[start of GIVEN DATA]

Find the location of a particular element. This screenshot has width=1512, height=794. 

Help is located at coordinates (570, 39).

[end of GIVEN DATA]
[start of GIVEN DATA]

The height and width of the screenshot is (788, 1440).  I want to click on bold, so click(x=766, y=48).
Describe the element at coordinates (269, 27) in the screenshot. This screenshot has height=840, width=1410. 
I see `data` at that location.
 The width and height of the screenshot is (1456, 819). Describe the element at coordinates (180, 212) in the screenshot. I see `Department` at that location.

[end of GIVEN DATA]
[start of GIVEN DATA]

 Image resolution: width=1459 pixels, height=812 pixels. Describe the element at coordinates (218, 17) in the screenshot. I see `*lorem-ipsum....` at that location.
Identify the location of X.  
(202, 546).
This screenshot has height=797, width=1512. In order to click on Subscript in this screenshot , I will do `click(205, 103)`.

[end of GIVEN DATA]

◆ TASK GOAL
Recast the data above as a numbered list, from the line with "Find the location" through the line with "Help is located at coordinates (570, 39).", both included. Leave out any blank lines.

◆ OUTPUT OF THE TASK
1. Find the location of a particular element. This screenshot has width=1512, height=794. 
2. Help is located at coordinates (570, 39).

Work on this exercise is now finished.